2) STAGGERED STANCE CAMPORINI DEADLIFT
The staggered stance enhances expansion in the lower, back-side hip of the trailing leg. The front leg pushes back to align the pelvis and thorax with the back leg. Reaching the opposite arm helps shift weight to the back leg. The expansive capability can be increased in the posterior hip with an inhale as you hinge the hip backward.
3) LOW CABLE STEP-UP
In this setup, the hip of the elevated leg is in flexion (expansive) while the hip of the grounded leg is in extension (compressive). An opposite-arm cable hold expands the backside of the upper back. As you push onto the ground to step up, the elevated hip may compress. At the bottom, use an inhale to enhance expansion in the posterior side of the flexed hip and the arm holding the cable; pair cues to emphasize expansion and compression. Try inhaling at the bottom and exhaling during the step-up.
4) HIGH HIP REVERSE BEAR CRAWL
The bear crawl is performed with the hips high and moving backward. This motion promotes expansion in the upper thorax and the posterior hips. You can coach continuous breathing through the movement or pause to inhale at certain points. It’s a fantastic warm-up.
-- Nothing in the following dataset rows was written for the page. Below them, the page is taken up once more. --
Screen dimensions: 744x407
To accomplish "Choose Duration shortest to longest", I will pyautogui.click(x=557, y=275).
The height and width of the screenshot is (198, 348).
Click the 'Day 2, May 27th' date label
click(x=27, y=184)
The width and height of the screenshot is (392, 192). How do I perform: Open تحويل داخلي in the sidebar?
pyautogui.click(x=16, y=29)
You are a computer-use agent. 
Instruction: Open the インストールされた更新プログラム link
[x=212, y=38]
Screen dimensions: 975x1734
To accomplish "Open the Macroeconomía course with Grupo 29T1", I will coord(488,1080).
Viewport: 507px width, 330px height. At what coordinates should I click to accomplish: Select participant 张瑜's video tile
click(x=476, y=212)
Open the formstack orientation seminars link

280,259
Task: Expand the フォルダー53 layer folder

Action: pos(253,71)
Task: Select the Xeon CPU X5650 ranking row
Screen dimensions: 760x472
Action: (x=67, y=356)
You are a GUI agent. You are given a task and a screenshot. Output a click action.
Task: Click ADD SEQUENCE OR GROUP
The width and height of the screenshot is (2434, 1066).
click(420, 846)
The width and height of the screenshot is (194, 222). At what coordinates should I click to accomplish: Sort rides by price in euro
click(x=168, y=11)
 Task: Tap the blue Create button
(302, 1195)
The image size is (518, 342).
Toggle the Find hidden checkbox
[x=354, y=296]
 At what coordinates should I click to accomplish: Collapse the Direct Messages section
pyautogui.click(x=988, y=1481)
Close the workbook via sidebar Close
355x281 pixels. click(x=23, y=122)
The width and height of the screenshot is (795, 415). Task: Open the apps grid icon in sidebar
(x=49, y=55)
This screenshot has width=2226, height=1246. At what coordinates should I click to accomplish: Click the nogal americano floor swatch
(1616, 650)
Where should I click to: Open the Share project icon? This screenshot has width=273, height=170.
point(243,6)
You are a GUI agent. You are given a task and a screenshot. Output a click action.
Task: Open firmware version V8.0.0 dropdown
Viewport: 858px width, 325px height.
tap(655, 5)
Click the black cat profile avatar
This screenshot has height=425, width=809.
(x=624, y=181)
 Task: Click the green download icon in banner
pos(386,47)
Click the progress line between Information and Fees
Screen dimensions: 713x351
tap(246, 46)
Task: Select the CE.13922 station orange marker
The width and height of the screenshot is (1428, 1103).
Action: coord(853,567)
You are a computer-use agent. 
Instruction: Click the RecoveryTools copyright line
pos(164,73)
5) TEMPO SQUAT PAIRED WITH RESPIRATION
The squat starts from a standing position. The assisted version includes a positional component with both arms reaching forward (like a goblet, Zercher, or safety-bar squat) to encourage a stacked thorax and pelvis. The movement requires both expansion and compression to descend and rise against gravity. This exercise helps teach changing levels with a stacked, vertical torso. As a general rule, inhale on the way down and exhale as you rise.
6) MEDICINE BALL LATERAL STANCE WEIGHT SHIFT LOAD AND RELEASE THROW
This exercise is done in a lateral stance, adding power to positional breathing work. Inhale while pulling the medicine ball across the body to bias expansion of the posterior hip of the outside leg. Exhale with the throw to bias compression as you drive off that hip. The movement also promotes rotation and power by creating expansion and compression in specific areas. For example, to promote right rotation, you’ll work with right anterior compression, right posterior expansion, left posterior compression, and left anterior expansion.
CONCLUSION
Positional breathing activities can improve how quickly you move, free up range of motion at the shoulders and hips, enable powerful rotation, and improve overall movement efficiency. My two training principles shape my approach, and I put them into practice through exercise selection, cueing, teaching, and pairing respiration with movement phases. The stacked position highlights a connection between the rib cage and pelvis (the thoracic and pelvic diaphragms) and can serve as a foundational position to support movement. I’m grateful to Bill Hartman for introducing this lens of movement. Use these strategies with your clients and you’ll likely see improvements in squats, hinges, running, rotation, and general movement.